169 B.R. 994, 1994 Bankr. LEXIS 1122, 1994 WL 401616
CourtUnited States Bankruptcy Court, N.D. Georgia
DecidedJuly 8, 1994
Docket14-73924
StatusPublished
Cited by1 cases

This text of 169 B.R. 994 (Five Star Partners, L.P. v. Vincent Netherlands Properties, B v. (In Re Five Star Partners, L.P.)) is published on Counsel Stack Legal Research, covering United States Bankruptcy Court, N.D. Georgia primary law. Counsel Stack provides free access to over 12 million legal documents including statutes, case law, regulations, and constitutions.

Bluebook
Five Star Partners, L.P. v. Vincent Netherlands Properties, B v. (In Re Five Star Partners, L.P.), 169 B.R. 994, 1994 Bankr. LEXIS 1122, 1994 WL 401616 (Ga. 1994).

Opinion

DECISION AND ORDER ON CROSS-MOTIONS FOR SUMMARY JUDGMENT

JAMES E. MASSEY, Bankruptcy Judge.

Vincent Netherlands Properties, B.V., a corporation organized under the laws of The Netherlands, (the “Defendant”) holds by assignment a security deed on real property owned by Five Star Partners, L.P. (the “Plaintiff’ or “Debtor”) to secure a debt owed to the Defendant. When the Debtor filed this case, the Defendant had yet to comply with reporting and related requirements of the Georgia RICO Act. O.C.G.A. § 16-14-1, et seq. That statute provides in part that an alien corporation failing to comply with reporting and registration provisions “shall not be entitled to own, purchase, or sell any real property_” O.C.G.A. § 16-14-15(h). The Plaintiff contends that the Defendant’s failure to comply with reporting and registration provisions of the Georgia RICO Act renders the Defendant’s interest in the property voidable under 11 U.S.C. § 544(a).
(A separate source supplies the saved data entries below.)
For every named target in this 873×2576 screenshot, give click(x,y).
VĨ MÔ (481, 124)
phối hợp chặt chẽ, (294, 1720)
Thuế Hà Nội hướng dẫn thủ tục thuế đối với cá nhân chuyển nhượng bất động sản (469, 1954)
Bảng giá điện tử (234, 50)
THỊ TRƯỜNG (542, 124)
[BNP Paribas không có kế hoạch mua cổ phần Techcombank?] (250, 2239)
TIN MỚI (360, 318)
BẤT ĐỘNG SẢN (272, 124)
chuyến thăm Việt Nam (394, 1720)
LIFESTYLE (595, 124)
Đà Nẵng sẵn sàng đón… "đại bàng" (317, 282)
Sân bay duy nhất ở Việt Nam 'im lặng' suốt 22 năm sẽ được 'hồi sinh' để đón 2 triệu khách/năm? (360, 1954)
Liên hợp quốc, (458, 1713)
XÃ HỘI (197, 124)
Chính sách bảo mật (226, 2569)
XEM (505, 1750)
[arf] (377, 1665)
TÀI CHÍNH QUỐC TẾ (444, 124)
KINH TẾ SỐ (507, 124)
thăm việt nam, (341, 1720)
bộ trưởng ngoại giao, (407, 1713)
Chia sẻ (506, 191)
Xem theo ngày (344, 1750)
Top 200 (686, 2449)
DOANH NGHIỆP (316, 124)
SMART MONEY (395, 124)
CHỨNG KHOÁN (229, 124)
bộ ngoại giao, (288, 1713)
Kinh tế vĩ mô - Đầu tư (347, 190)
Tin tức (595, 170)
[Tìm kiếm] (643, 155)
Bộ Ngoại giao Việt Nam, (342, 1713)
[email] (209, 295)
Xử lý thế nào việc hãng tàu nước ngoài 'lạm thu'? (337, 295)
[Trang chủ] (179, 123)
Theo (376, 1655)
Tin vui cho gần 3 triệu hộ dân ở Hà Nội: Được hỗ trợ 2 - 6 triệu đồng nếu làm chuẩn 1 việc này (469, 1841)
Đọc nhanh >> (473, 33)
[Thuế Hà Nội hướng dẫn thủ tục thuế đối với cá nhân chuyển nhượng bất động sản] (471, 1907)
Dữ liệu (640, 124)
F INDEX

There being no issue of material fact, each of the parties moved for summary judgment. In addition to the briefs submitted by the parties, Kragmore Properties, Ltd., a creditor, filed an amicus brief. The court heard oral argument from the Debtor, the Defendant and Kragmore on April 22, 1994.

The legal issues presented are matters of first impression. For the reasons given below, the court holds that O.C.G.A. § 16-14-15 is not a recording statute. The mere *997 failure of an alien corporation to comply with the reporting and registration provisions of the Georgia RICO Act does not permit a bona fide purchaser of real property to take title to that property free of the interests of the non-complying alien corporation in that property. The court further holds that the Debtor lacks standing under O.C.G.A. § 16-14-15 to challenge the validity of the security deed held by the Defendant.

FINDINGS OF FACT

Five Star Investment Properties, Inc. (“FSIP”) is the sole general partner of the Debtor. In December 1990, it acquired property consisting of three separate tracts of land located in Fulton County, Georgia, one of which is commonly known as the Biltmore Hotel (collectively the “Property”), from O.P.D.I.-U.S., Inc., a Georgia corporation, (“OPDI”). The purchase price consisted of $3,000,000 in cash and FSIP’s Purchase Money Real Estate Note (the “Note”) in the amount of $13,500,000. FSIP secured the Note with a Purchase Money Deed To Secure Debt (the “Security Deed”), which OPDI recorded in the office of the Clerk of the Superior Court of Fulton County, Georgia on December 18, 1990. The recorded Security Deed gave OPDI a first priority lien against the Property.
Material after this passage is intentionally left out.